### TAREFAS DO EXERCÍCIO
**1.** Repete, por favor, tudo o que está no excerto sobre o litígio fiscal desde "2.2 – Factos" até "ou de suprimentos.".
**2.** Reescreve em lista mais curta o parágrafo do excerto sobre o litígio fiscal que começa por "Ora, como consta do RIT", conservando os factos principais.

### EXCERTO DO TEXTO
________________________________________

Os factos dados como provados resultam da documentação junta aos autos, não tendo suscitado divergência entre as partes. O litígio situa-se noutro plano, os das consequências jurídicas, em termos de impostos sobre o rendimento, dos factos provados e não provados.

 

2.2 – Factos não provados

Não ficou provado:

  1. que a quantia a pagar pela Requerente à C..., Lda (133.331,48 euros), a qual surge, na contabilidade desta, como “assumida” pelo sócio E..., tenha uma correspondência simétrica na C..., Lda, ou seja, que esta sociedade, na sua contabilidade, tenha substituído a Requente, enquanto devedora, por E....
  2. ainda relativamente a esta quantia de 133.331,48 euros, a existência de um contrato de cedência de crédito (entre a C... e o referido sócio), de suprimentos feitos por este sócio à sociedade Requerente, nem que esta tenha beneficiado de um perdão de perdão de dívida.
  3. que os registos contabilísticos de que resultou a situação descrita constituam o reflexo digráfico de um contrato de cedência de crédito ou de suprimentos.
  4.  que tenha ocorrido qualquer perdão de dívida.

 

A prova documental existente reduz-se, no essencial, aos registos contabilísticos da Requerente.

Só que a simples existência de registos contabilísticos não é suficiente para a prova dos factos de supostamente tais registos dão notícia: cada lançamento contabilístico tem que ter como suporte um documento, capaz de, pelo menos num primeiro momento, fazer prova da realidade daquilo que se registou.

O que nos permite afirmar que uma contabilidade em que figurem registos sem adequado suporte documental não é uma contabilidade em “boa ordem”, não goza, nessa medida, da dita presunção de verdade que a lei confere à contabilidade regularmente organizada.

Ou seja, concluindo: é sobre os Requerentes que incidia o ónus da prova, quer da realidade substancial dos pretensos movimentos financeiros em causa, quer das razões que os justificavam

Ora, como consta do RIT: Não foi apresentado nenhum contrato de cedência de créditos entre as empresas B... e C... e os sócios da A..., D... e E..., ou explicação de que forma a A... deixou de ter a obrigação de pagar as dívidas àquelas empresas. Das diligências efetuadas e dos elementos recolhidos, é possível ver na B..., um lançamento de transferência de saldos da conta corrente da A... para a conta corrente do sócio da B...,  D..., sem contudo, ter sido apresentado qualquer contrato, ou documento similar comprovativo da natureza dessa transferência de saldos. Não obstante, permanece por esclarecer, de que forma e por que motivo, a B... perde o direito a receber da A... a divida que lhe era exigível.

________________________________________

### LINHAS FORNECIDAS
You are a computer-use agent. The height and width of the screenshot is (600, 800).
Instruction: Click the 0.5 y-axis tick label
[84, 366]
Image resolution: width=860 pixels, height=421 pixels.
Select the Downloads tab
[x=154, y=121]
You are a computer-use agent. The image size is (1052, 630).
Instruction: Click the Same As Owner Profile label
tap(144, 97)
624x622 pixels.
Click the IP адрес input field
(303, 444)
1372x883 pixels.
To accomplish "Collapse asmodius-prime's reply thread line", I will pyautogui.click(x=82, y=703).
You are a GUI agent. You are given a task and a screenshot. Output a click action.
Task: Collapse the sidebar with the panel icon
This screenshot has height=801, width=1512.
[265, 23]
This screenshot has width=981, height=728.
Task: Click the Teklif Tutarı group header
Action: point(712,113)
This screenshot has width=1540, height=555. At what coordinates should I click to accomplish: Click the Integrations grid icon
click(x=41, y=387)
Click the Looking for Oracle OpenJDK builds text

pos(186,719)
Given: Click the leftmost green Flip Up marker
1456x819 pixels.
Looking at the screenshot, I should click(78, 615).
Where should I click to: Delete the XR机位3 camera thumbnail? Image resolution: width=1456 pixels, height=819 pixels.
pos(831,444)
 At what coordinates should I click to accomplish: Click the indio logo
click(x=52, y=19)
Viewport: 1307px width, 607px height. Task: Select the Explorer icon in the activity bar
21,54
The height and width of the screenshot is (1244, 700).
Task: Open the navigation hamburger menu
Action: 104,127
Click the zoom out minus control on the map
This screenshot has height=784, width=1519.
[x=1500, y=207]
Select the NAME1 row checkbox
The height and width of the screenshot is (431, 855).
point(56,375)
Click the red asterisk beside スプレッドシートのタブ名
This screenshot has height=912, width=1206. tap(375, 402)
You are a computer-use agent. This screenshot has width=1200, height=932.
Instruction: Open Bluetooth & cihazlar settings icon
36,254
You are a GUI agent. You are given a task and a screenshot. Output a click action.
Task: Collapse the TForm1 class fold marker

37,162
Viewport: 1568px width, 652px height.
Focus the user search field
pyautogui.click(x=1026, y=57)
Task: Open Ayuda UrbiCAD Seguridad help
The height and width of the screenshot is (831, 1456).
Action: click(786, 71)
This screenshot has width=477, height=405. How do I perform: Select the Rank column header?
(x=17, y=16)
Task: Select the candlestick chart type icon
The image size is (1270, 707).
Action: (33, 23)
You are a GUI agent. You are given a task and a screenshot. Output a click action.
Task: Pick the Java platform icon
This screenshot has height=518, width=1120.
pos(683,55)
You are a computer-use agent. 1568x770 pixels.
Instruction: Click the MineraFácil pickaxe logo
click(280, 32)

________________________________________

### RESPOSTAS POR TAREFA
**1.**
2.2 – Factos não provados

Não ficou provado:

  1. que a quantia a pagar pela Requerente à C..., Lda (133.331,48 euros), a qual surge, na contabilidade desta, como “assumida” pelo sócio E..., tenha uma correspondência simétrica na C..., Lda, ou seja, que esta sociedade, na sua contabilidade, tenha substituído a Requente, enquanto devedora, por E....
  2. ainda relativamente a esta quantia de 133.331,48 euros, a existência de um contrato de cedência de crédito (entre a C... e o referido sócio), de suprimentos feitos por este sócio à sociedade Requerente, nem que esta tenha beneficiado de um perdão de perdão de dívida.
  3. que os registos contabilísticos de que resultou a situação descrita constituam o reflexo digráfico de um contrato de cedência de crédito ou de suprimentos.

**2.**
- Não foi apresentado qualquer contrato de cedência de créditos entre as empresas B... e C... e os sócios da A..., D... e E....
- Também não foi explicado de que forma a A... deixou de ter a obrigação de pagar as dívidas a essas empresas.
- Na B... existe um lançamento de transferência de saldos da conta corrente da A... para a conta corrente do sócio D....
- Não foi apresentado contrato nem documento similar que comprove a natureza dessa transferência.
- Continua por esclarecer de que forma e por que motivo a B... perde o direito a receber da A... a dívida que lhe era exigível.